Let's first create our header file:

// our first triangle

glm::vec3 v0(-0.5, 0.5, 1.0);

glm::vec3 v1(0.5, 0.5, 1.0);

glm::vec3 v2(0.0, -0.5, 1.0);

We have 3 vertices in NDC space (normalized device coordinates). The vector3 format will be (x, y, w) as x and y will be the screen normalized coordinates. w is the depth, but we are dealing with 2D first so let's just leave it at 1.0, we will get more into w in part 2.
We need the vertices to be in raster-space (real screen-size space) before we actually put them on the screen.

// NDC to raster function definition
#define TO_RASTER(v) glm::vec3((g_scWidth * (v.x + 1.0f) / 2), (g_scHeight * (v.y + 1.f) / 2), 1.0f)

// apply
v0 = TO_RASTER(v0);
v1 = TO_RASTER(v1);
v2 = TO_RASTER(v2);

Okay now we have the vertices of the triangle in raster-space. In order to find the coordinates of the pixels that are in the triangle, we need to find the condition that those pixels' coordinates need to match. Then, we loop through all the pixels on the screen (millions of them) and calculate if their condition match.

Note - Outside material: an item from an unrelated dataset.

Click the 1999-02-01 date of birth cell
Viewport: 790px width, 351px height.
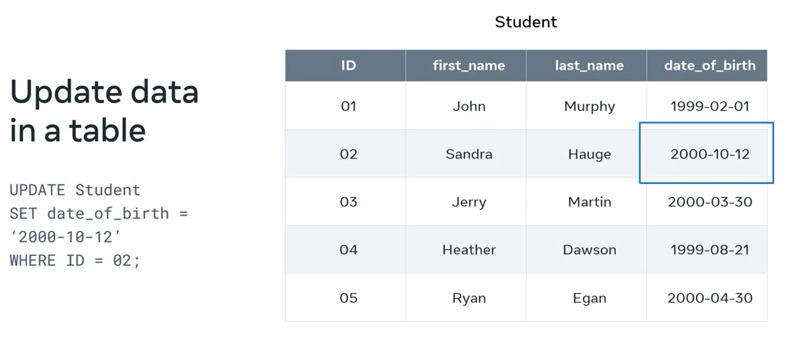(709, 106)
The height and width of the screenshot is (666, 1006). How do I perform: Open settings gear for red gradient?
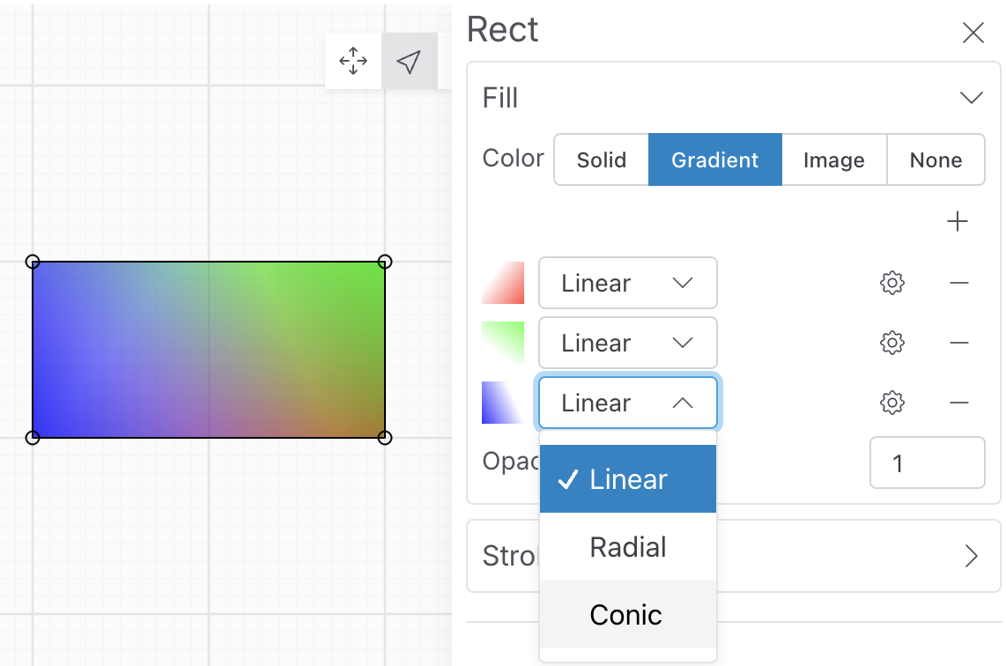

Now let's go find that condition. We already know from basic linear algebra that if the 3 vertices are independent and the plane that they are in doesn't have the space origin (0.0, 0.0, 0.0), the linear combination of them can fill the whole 3D space. So we can think of the set of the vertices we are looking for is also linear combinations of those 3 vertices, with some more additional information.

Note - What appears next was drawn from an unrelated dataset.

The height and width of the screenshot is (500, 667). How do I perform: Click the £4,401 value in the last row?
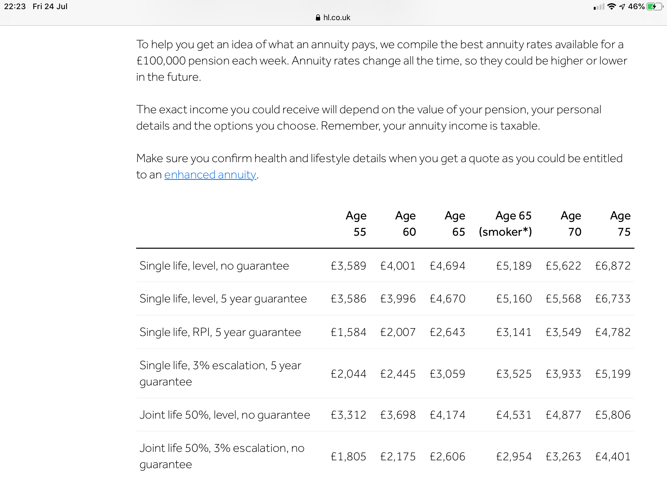pos(613,457)
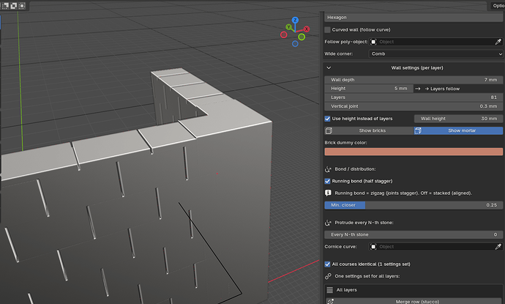This screenshot has height=304, width=505.
Task: Click eyedropper icon for Follow poly-object
Action: [x=498, y=42]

Those linear combinations will be the component of the edge function, which is the condition we are going to find. An edge function, is simply a way to know if the vertex is on which side of the triangle's edge.

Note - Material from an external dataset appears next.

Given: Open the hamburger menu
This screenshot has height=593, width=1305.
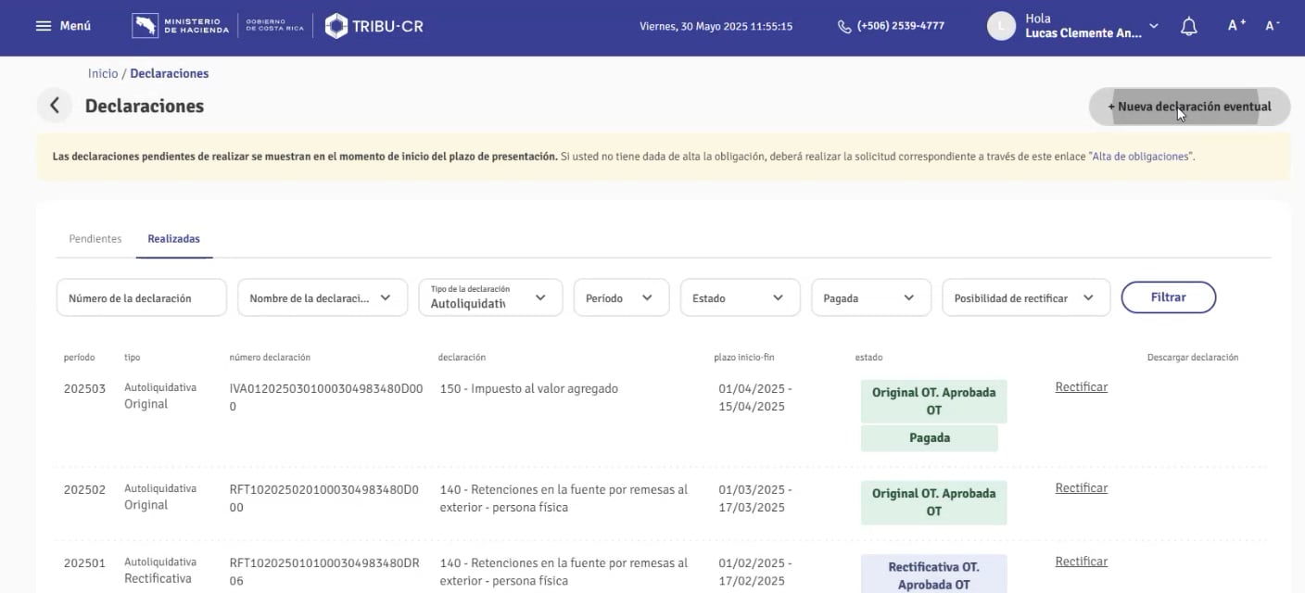Looking at the screenshot, I should (42, 25).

as you can see from the image above, for each edge of our triangle, we have 3 equations, which make it 9 equations in total. Put them all together and we have this system of linear equations:

The value of the unknown matrix is simply found by multiplying the Identity matrix with the inverse of M (our already known matrix). That's it, we know how to tell if a vertex is within our triangle. Now we only need to loop them through every screen pixels:


for (auto y = 0; y < g_scHeight; y++)
{
    for (auto x = 0; x < g_scWidth; x++)
    {
        // correct position of pixels
        glm::vec3 sample = { x + 0.5f, y + 0.5f, 1.0f };

        // Evaluate edge functions at every fragment
        float` `alpha = glm::dot(E0, sample);
        float` `beta = glm::dot(E1, sample);
        float` `gamma = glm::dot(E2, sample);

        
        if ((alpha >= 0.0f) && (beta >= 0.0f) && (gamma >= 0.0f))
        {
            frameBuffer[x + y * g_scWidth] = glm::vec3(1, 0, 0);
        }
    }
}

If all went well, we will find the output to be a red triangle on a black screen

PART 2: 3D

What we went through in part 1, is basically rasterization itself at its most simple form. But 3D isn't just one triangle. An object in 3D space will be made of many triangles, and vertices coordinate won't start from x, y, w NDC space. Let's take a look of the whole space transformation pipeline with this image from learnOpenGL:

What we covered in part 1 is stage 4 and 5, which we declared 3 vertices in NDC space, then transform it into screen space. Now we need to start from the beginning, at the space where an 3D object is first created in probably every 3D application (maya, blender, etc...)

Local space works just like its name, very intuitive. It's just a space where the object's pivot is the center/origin of the whole 3D space, where you can do all sort of vertices transformation. Then, that whole space (which means all vertices of that object) will be applied with model matrix, so it can have its position, scale, rotation in the world space. First, let's setup the vertices:

// our cube

glm::vec3 vertices[] =
{
    { 1.0f, -1.0f, -1.0f },
    { 1.0f, -1.0f, 1.0f },
    { -1.0f, -1.0f, 1.0f },
    { -1.0f, -1.0f, -1.0f },
    { 1.0f, 1.0f, -1.0f },
    { 1.0f, 1.0f, 1.0f },
    { -1.0f, 1.0f, 1.0f },
    { -1.0f, 1.0f, -1.0f },
};

uint32_t` `indices[] ={
    1,3,0, 7,5,4, 4,1,0, 5,2,1, 2,7,3, 0,7,4, 1,2,3, 7,6,5, 4,5,1, 5,6,2, 2,6,7, 0,3,7
};

We are trying to create a **cube**. A cube has 6 faces, and a face has 2 triangles, which makes it **12 triangles and 8 vertices** in total. The vertices array are just (x, y ,z) coordinates of the vertices. And indices array will be implying which sets of 3 vertices we want to make an triangle. As you can see, there are 3x12=36 indices in the indices array. We are not touching this snippet for a while.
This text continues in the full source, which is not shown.